RECORDS FOR THE TASK:
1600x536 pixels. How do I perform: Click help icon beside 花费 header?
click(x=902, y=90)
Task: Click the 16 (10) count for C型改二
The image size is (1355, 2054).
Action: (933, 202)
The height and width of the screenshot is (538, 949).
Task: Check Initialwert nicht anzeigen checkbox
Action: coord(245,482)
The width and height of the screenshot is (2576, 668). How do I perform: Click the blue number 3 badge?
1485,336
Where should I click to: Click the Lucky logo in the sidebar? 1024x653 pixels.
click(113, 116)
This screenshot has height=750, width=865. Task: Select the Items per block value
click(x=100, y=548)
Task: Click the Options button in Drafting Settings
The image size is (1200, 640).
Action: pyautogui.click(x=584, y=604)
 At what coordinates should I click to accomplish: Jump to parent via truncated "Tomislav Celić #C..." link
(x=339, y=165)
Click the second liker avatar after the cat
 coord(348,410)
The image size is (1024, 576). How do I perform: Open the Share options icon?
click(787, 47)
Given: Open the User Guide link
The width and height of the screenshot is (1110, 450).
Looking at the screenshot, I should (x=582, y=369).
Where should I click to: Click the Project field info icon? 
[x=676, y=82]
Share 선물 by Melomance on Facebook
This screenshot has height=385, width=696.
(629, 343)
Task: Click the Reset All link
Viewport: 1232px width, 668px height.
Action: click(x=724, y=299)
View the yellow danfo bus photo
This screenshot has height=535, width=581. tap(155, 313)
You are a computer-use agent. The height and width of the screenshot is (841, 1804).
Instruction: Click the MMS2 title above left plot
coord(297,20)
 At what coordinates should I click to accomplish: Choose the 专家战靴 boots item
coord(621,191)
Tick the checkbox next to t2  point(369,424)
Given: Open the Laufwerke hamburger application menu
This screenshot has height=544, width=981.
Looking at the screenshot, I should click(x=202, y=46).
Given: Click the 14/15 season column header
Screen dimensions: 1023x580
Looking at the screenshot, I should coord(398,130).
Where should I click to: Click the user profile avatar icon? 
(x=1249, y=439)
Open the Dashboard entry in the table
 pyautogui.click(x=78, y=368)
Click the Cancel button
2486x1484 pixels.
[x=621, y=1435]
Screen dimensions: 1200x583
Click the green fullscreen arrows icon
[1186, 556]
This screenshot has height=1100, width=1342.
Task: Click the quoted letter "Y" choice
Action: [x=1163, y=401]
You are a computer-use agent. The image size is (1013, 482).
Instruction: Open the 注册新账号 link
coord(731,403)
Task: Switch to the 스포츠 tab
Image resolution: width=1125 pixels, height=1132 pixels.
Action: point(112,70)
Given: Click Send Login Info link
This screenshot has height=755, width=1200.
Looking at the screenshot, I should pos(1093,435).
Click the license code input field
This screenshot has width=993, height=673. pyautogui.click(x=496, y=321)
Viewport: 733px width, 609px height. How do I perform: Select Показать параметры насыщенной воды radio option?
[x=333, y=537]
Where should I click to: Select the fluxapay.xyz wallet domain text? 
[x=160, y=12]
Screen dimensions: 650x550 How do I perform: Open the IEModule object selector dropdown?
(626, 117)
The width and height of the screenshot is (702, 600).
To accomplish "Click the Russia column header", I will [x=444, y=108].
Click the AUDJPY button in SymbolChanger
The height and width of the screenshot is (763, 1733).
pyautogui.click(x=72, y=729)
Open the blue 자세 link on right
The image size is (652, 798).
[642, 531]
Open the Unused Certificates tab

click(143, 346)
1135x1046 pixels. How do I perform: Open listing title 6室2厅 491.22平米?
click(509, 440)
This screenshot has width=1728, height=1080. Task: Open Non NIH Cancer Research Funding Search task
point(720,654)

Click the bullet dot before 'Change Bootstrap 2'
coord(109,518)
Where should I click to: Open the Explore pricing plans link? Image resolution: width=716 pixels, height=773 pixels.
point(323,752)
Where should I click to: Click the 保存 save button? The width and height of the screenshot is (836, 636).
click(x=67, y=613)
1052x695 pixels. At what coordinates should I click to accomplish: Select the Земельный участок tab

WHAT TO DO:
For the records above, give the number of lines containing the string "agent" and no other words.

RESPONSE FOR THIS EXERCISE:
2